WORK INSTRUCTIONS »
Copy out the records word for word, from the start of the records through the line containing "Looking at the screenshot, I should (x=234, y=140).", including that line. Leave the pictures out of the copy.

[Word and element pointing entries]
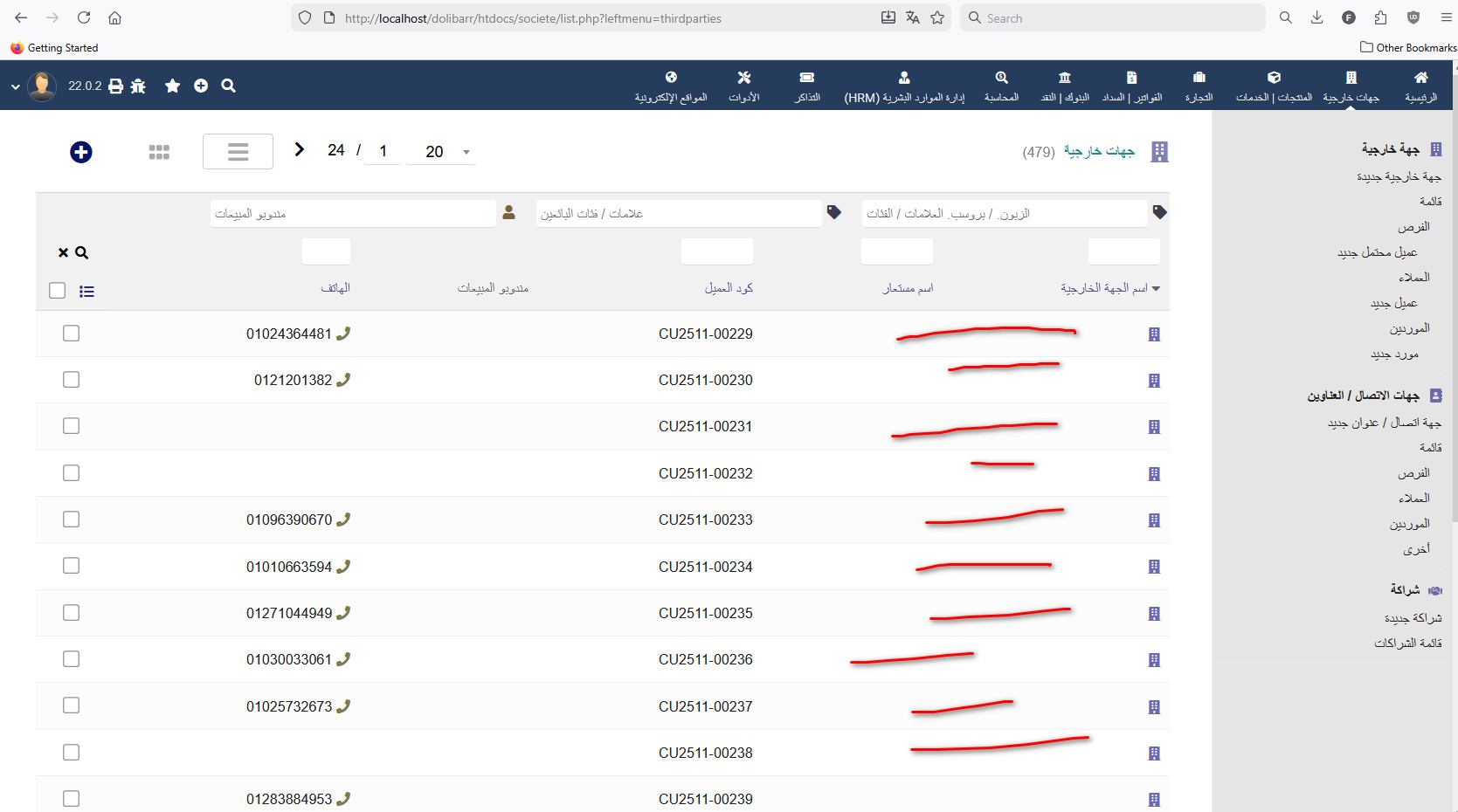Image resolution: width=1458 pixels, height=812 pixels.
Task: Click the add new third party plus icon
Action: pyautogui.click(x=81, y=152)
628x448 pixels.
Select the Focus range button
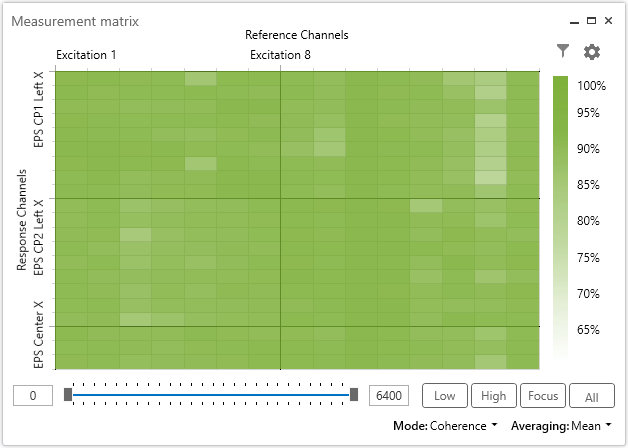543,396
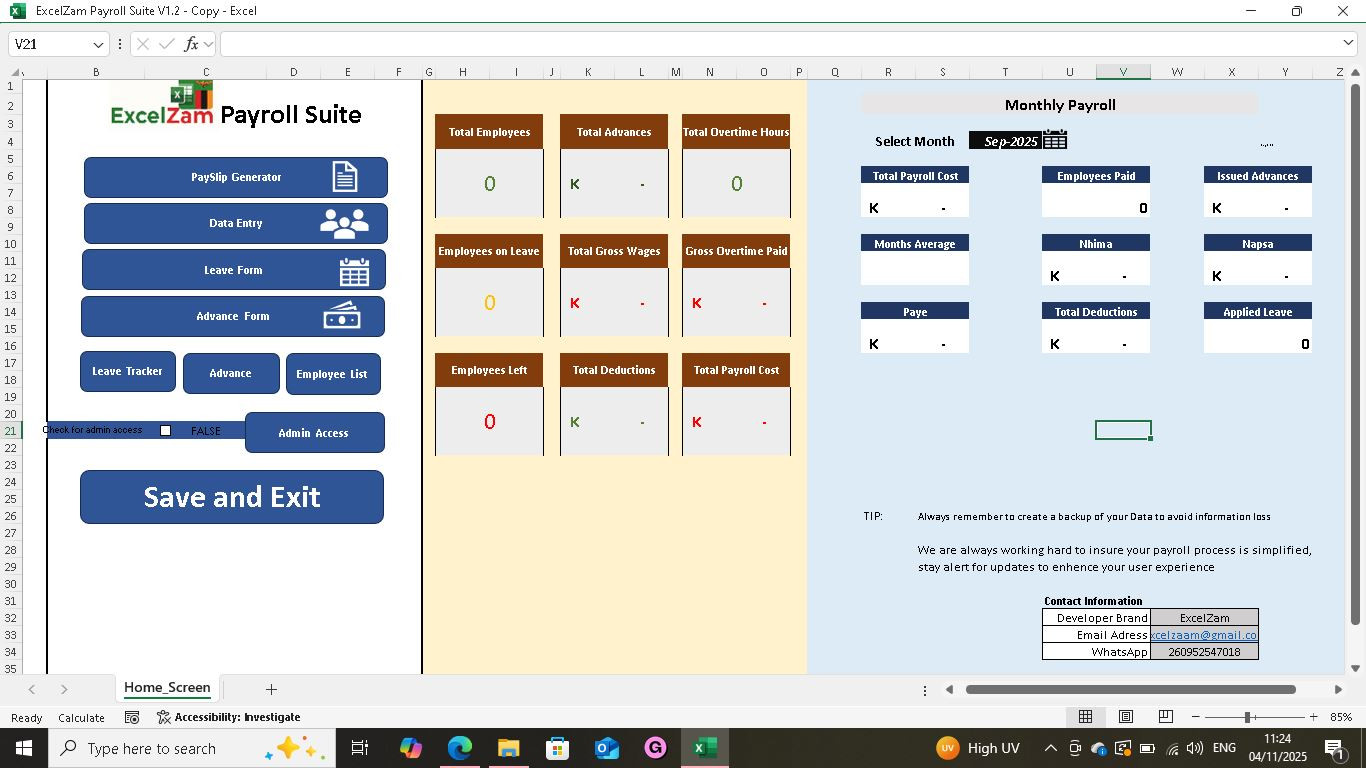Click the people icon on the Data Entry button
Viewport: 1366px width, 768px height.
point(345,223)
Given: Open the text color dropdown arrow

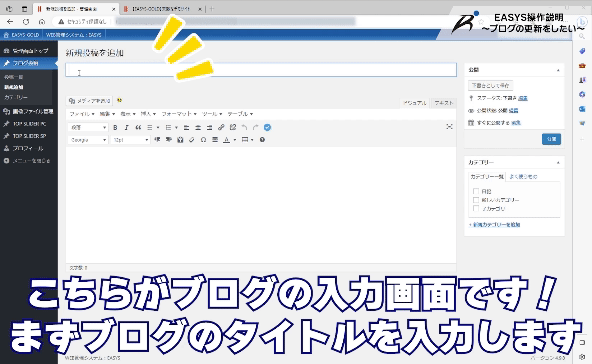Looking at the screenshot, I should (x=234, y=140).
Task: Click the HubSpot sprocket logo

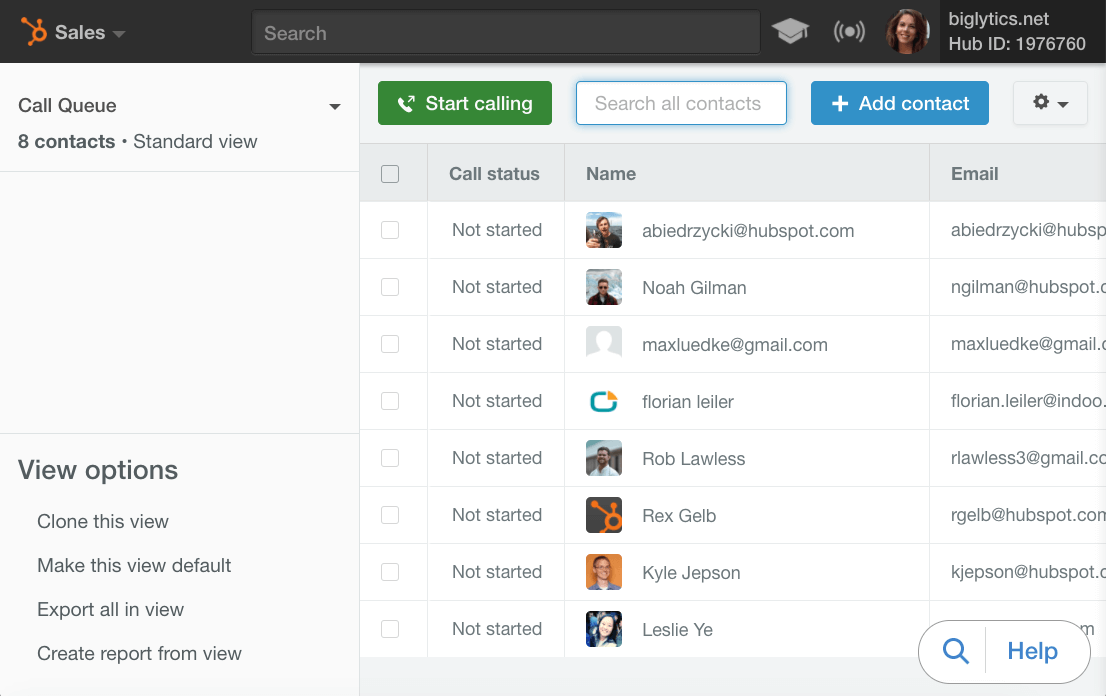Action: pos(34,32)
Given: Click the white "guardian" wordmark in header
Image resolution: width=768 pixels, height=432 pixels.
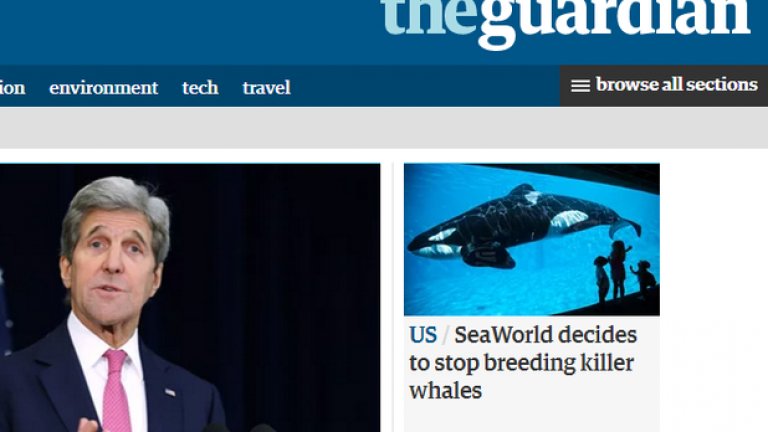Looking at the screenshot, I should [x=614, y=22].
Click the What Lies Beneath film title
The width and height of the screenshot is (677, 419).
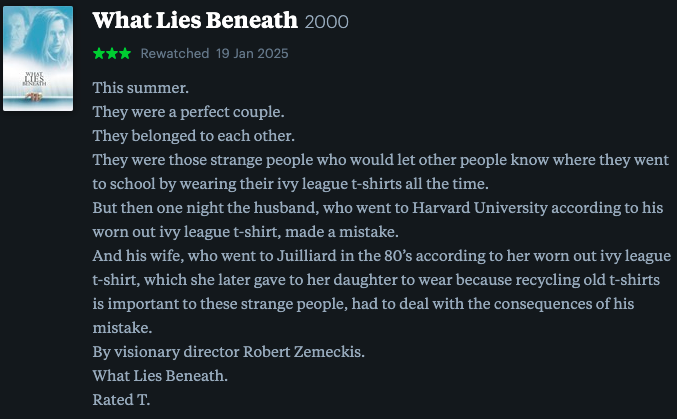pyautogui.click(x=195, y=20)
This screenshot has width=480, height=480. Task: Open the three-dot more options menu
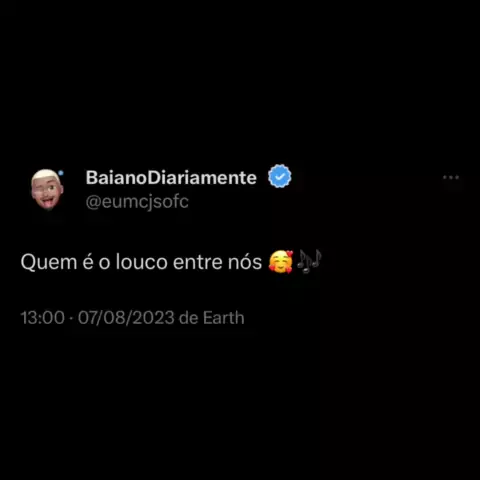(451, 178)
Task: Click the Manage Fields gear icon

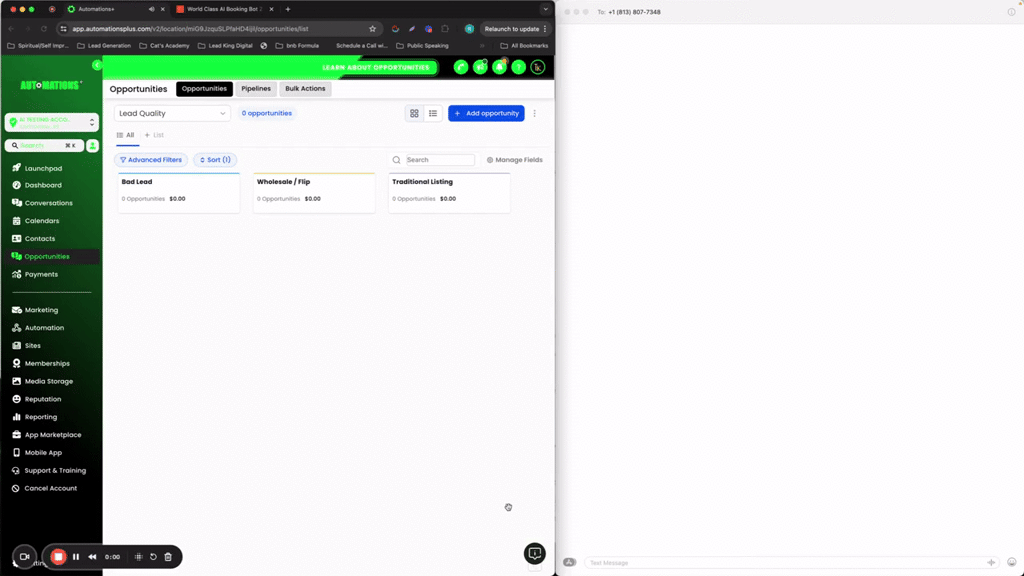Action: pos(490,159)
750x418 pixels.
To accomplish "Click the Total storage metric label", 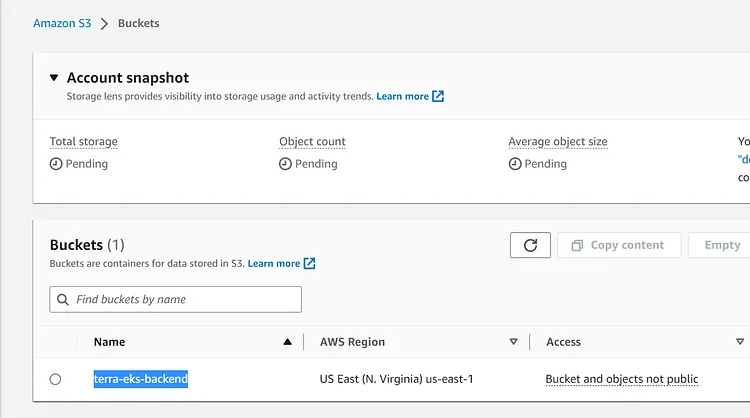I will 83,142.
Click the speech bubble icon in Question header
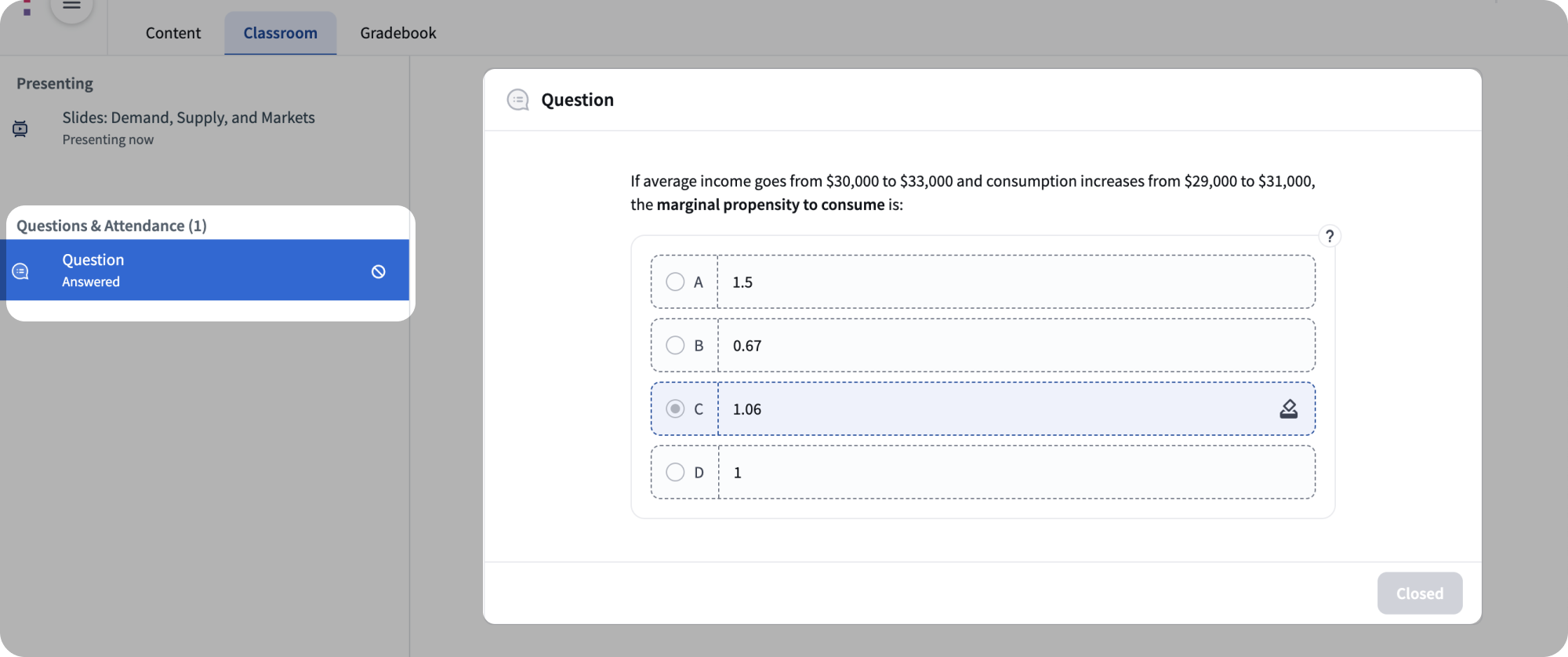The image size is (1568, 657). [517, 100]
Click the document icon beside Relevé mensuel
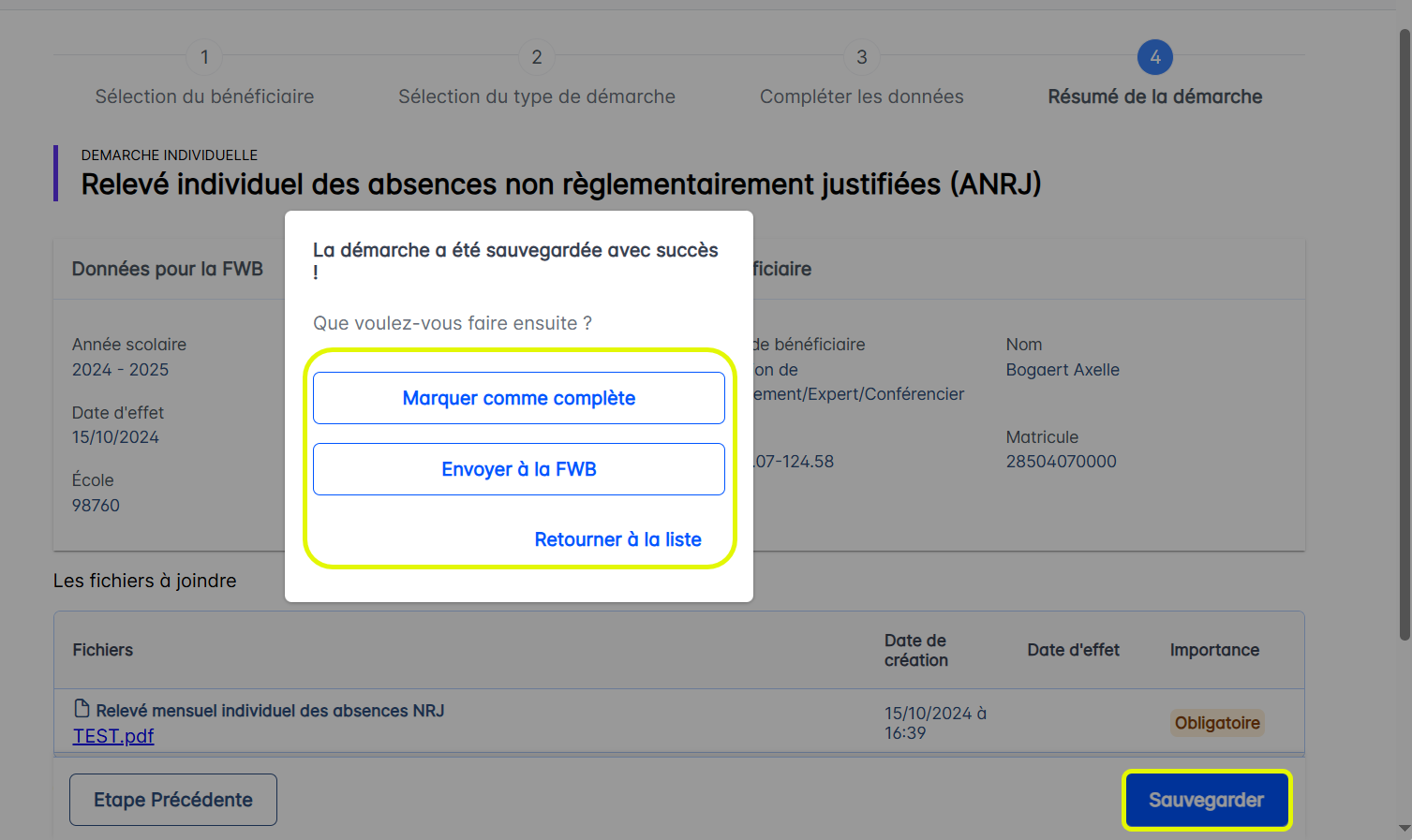The height and width of the screenshot is (840, 1412). [82, 709]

WRITTEN REPLY »
Image resolution: width=1458 pixels, height=812 pixels.
Task: Click the add new third party plus icon
Action: pyautogui.click(x=81, y=152)
628x448 pixels.
Select the Focus range button
543,396
Click the people icon on the Data Entry button
Viewport: 1366px width, 768px height.
point(345,223)
Given: Open the text color dropdown arrow

Looking at the screenshot, I should (x=234, y=140).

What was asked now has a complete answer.